(Stored records)
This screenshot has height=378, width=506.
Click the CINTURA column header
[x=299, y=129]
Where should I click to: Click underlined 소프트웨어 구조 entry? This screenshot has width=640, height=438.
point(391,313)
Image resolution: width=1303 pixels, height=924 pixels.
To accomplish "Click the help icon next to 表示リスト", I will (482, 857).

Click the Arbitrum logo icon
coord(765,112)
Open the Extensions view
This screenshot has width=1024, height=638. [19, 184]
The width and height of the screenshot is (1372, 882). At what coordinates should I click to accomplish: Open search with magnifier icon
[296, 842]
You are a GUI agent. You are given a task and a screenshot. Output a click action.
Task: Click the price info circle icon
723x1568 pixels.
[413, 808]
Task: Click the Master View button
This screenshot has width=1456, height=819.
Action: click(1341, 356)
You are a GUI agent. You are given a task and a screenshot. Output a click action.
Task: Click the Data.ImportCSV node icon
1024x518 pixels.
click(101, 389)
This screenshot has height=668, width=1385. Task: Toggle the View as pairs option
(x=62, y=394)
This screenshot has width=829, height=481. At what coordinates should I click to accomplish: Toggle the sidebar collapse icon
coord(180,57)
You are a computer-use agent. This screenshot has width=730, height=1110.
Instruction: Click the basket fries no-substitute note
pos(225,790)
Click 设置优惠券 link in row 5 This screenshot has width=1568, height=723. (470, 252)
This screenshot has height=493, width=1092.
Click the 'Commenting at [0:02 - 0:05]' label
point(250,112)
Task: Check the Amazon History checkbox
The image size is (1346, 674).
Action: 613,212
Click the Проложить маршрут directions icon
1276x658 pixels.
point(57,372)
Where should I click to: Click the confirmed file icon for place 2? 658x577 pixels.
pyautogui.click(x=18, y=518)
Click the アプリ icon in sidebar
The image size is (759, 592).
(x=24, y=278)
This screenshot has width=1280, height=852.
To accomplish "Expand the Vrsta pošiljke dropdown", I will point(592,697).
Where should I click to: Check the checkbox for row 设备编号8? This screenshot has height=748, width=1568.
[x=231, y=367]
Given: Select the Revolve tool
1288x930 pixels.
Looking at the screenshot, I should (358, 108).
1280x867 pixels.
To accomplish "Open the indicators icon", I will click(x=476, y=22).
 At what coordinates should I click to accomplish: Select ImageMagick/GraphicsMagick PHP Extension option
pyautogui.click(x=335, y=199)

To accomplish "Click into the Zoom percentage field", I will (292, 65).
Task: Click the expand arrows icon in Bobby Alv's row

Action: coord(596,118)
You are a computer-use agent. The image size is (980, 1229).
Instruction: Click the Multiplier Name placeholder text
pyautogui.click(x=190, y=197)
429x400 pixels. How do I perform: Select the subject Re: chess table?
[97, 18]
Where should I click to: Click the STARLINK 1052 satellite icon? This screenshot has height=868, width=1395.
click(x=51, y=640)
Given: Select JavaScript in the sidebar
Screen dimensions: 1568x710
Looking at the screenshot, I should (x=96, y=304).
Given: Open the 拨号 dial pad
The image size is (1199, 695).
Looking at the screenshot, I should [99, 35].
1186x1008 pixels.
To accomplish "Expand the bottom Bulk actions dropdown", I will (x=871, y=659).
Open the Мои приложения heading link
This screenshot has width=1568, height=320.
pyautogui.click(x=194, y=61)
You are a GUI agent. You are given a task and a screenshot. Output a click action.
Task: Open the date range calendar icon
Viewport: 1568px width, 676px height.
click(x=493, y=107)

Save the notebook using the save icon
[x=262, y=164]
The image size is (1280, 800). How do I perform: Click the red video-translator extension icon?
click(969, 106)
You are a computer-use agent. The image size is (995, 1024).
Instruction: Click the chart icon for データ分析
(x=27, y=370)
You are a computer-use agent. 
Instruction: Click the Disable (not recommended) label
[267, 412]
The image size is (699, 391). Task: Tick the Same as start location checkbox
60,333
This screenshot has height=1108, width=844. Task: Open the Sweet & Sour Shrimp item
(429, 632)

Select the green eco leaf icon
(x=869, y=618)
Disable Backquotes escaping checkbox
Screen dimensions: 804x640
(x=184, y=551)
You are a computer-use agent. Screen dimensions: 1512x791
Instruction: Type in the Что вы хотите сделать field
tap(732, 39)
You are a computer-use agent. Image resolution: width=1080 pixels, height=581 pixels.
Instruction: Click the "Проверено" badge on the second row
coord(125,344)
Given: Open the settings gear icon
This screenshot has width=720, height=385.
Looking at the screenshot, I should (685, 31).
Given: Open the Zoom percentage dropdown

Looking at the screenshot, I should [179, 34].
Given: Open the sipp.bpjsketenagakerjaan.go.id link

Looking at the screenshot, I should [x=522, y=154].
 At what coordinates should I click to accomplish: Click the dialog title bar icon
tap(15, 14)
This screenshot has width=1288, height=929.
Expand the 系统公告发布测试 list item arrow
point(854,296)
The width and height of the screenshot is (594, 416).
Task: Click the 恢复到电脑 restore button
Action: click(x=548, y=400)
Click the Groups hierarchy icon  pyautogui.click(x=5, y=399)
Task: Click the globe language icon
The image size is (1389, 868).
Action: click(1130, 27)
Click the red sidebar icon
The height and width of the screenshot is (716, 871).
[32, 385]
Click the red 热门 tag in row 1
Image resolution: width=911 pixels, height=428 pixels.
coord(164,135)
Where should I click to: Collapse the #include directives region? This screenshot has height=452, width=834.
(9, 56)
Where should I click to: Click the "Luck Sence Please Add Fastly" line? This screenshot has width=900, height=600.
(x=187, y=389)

**REQUIREMENTS**
List the entries as numbered lines, skipping blank ones, starting at the line that contains "The image size is (699, 391)." and continuing through the end of the entries. Include both ends and no lines outside that span.

**TASK RESULT**
1. The image size is (699, 391). Task: Tick the Same as start location checkbox
2. 60,333
3. This screenshot has height=1108, width=844. Task: Open the Sweet & Sour Shrimp item
4. (429, 632)
5. Select the green eco leaf icon
6. (x=869, y=618)
7. Disable Backquotes escaping checkbox
8. Screen dimensions: 804x640
9. (x=184, y=551)
10. You are a computer-use agent. Screen dimensions: 1512x791
11. Instruction: Type in the Что вы хотите сделать field
12. tap(732, 39)
13. You are a computer-use agent. Image resolution: width=1080 pixels, height=581 pixels.
14. Instruction: Click the "Проверено" badge on the second row
15. coord(125,344)
16. Given: Open the settings gear icon
17. This screenshot has width=720, height=385.
18. Looking at the screenshot, I should (685, 31).
19. Given: Open the Zoom percentage dropdown
20. Looking at the screenshot, I should [179, 34].
21. Given: Open the sipp.bpjsketenagakerjaan.go.id link
22. Looking at the screenshot, I should [x=522, y=154].
23.  At what coordinates should I click to accomplish: Click the dialog title bar icon
24. tap(15, 14)
25. This screenshot has width=1288, height=929.
26. Expand the 系统公告发布测试 list item arrow
27. point(854,296)
28. The width and height of the screenshot is (594, 416).
29. Task: Click the 恢复到电脑 restore button
30. Action: click(x=548, y=400)
31. Click the Groups hierarchy icon  pyautogui.click(x=5, y=399)
32. Task: Click the globe language icon
33. The image size is (1389, 868).
34. Action: click(1130, 27)
35. Click the red sidebar icon
36. The height and width of the screenshot is (716, 871).
37. [32, 385]
38. Click the red 热门 tag in row 1
39. Image resolution: width=911 pixels, height=428 pixels.
40. coord(164,135)
41. Where should I click to: Collapse the #include directives region? This screenshot has height=452, width=834.
42. (9, 56)
43. Where should I click to: Click the "Luck Sence Please Add Fastly" line? This screenshot has width=900, height=600.
44. (x=187, y=389)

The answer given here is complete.